Man, this is an interesting paper. It shows that Medicare generally pays a ton for prescription medicines that could be bought way cheaper if the government just bought the over-the-counter versions. (A handful of medicines are available in identical forms both as prescriptions and as OTC. Think allergy drugs and heartburn remedies.)
I’m really obsessed with the FTC objection to the Sanofi-Maze deal, and though this Endpoints piece really doesn’t get to the bottom of things because [REDACTED], it gives a worthwhile overview of the story.
Should I care that Bernie Sanders is threatening to introduce legislation that would make international reference pricing a thing? My gut says “no,” though we’re likely to see a lot of efforts to highlight the discrepancies between international and U.S. prices for GLP-1s going forward.

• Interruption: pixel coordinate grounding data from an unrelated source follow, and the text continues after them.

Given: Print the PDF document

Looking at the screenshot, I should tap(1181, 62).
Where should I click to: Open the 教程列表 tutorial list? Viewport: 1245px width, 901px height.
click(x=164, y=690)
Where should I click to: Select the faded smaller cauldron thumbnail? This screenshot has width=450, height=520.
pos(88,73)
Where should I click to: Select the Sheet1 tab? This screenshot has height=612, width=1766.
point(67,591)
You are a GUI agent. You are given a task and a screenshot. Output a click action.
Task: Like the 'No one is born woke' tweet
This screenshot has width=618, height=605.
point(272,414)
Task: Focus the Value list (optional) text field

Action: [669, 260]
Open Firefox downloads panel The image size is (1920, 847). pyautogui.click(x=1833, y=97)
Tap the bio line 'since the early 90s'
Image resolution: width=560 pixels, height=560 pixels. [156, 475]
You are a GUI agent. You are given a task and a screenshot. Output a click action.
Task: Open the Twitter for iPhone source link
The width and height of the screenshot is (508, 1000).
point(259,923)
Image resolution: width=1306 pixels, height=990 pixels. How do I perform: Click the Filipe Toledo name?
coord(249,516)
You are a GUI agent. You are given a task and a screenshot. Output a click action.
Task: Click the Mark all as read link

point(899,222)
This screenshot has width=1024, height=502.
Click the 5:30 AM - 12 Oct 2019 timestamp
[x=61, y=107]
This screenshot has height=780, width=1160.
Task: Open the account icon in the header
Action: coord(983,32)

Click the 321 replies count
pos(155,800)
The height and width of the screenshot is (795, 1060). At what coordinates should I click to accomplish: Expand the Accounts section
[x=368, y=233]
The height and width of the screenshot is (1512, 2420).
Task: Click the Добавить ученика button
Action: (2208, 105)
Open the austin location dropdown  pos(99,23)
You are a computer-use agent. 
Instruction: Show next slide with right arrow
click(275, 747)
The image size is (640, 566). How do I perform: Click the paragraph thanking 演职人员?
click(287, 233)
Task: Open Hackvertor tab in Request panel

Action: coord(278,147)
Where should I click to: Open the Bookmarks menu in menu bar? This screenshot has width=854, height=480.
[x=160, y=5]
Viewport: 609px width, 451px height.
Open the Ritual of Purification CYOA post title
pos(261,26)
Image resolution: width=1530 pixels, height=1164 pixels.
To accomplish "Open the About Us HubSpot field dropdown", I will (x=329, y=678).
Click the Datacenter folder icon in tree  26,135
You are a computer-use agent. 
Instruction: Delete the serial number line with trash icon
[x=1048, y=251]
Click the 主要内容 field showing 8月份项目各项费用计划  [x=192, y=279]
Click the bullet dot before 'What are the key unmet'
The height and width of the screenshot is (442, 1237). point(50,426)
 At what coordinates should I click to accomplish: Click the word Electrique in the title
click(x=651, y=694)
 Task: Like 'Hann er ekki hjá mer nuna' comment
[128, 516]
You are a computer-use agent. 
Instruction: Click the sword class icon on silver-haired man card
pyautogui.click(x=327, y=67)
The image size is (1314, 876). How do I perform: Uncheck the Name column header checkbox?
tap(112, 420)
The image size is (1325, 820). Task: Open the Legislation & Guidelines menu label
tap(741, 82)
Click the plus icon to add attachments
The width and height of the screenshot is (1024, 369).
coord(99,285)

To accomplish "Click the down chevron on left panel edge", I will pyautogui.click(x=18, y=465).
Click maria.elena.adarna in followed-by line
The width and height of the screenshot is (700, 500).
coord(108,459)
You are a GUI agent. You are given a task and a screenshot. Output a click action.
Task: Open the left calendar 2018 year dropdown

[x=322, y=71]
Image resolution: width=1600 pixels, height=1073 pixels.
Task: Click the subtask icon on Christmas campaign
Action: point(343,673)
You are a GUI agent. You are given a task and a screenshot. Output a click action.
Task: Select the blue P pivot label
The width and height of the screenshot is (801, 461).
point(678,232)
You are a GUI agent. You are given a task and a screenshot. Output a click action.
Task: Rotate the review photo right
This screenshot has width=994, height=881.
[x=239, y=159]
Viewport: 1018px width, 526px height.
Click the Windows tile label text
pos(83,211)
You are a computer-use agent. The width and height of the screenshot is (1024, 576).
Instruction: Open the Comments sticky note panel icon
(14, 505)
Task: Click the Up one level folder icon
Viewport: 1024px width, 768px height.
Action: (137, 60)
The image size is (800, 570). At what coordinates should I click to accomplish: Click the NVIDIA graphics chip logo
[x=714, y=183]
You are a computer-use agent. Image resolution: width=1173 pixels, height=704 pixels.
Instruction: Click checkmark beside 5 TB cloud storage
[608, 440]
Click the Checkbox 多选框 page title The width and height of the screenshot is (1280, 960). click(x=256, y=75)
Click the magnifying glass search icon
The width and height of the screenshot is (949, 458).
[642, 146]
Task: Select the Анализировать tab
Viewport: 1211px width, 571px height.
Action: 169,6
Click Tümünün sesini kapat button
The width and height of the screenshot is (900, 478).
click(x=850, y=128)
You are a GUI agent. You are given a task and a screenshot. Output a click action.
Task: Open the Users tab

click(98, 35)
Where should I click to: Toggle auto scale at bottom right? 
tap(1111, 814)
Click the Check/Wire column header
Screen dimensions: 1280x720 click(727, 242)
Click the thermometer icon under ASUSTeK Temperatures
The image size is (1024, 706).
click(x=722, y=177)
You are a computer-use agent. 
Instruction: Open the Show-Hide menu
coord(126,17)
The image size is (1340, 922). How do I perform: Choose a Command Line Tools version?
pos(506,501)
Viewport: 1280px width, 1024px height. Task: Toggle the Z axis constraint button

Worth tracking: bluebird bio said in a securities filing that it “has signed an outcomes-based agreement with an organization representing approximately 100 million covered lives.” But there’s no indication from any of the coverage as to which 100-million-person organization bluebird has partnered with or what the agreement covers. The company said it couldn’t say more for competitive reasons.
For your listening pleasure: the Vivio webinar from earlier this week on “The PBM Model is Dead Is it Time to Move on?” is worth a listen, if only to hear Antonio Ciaccia talk about kayfabe and show off his Christmas Story decor. And Adam Fein’s “Outlook 2024” webinar is happening today and will likely be the best crystal ball into what’s about to hit the industry.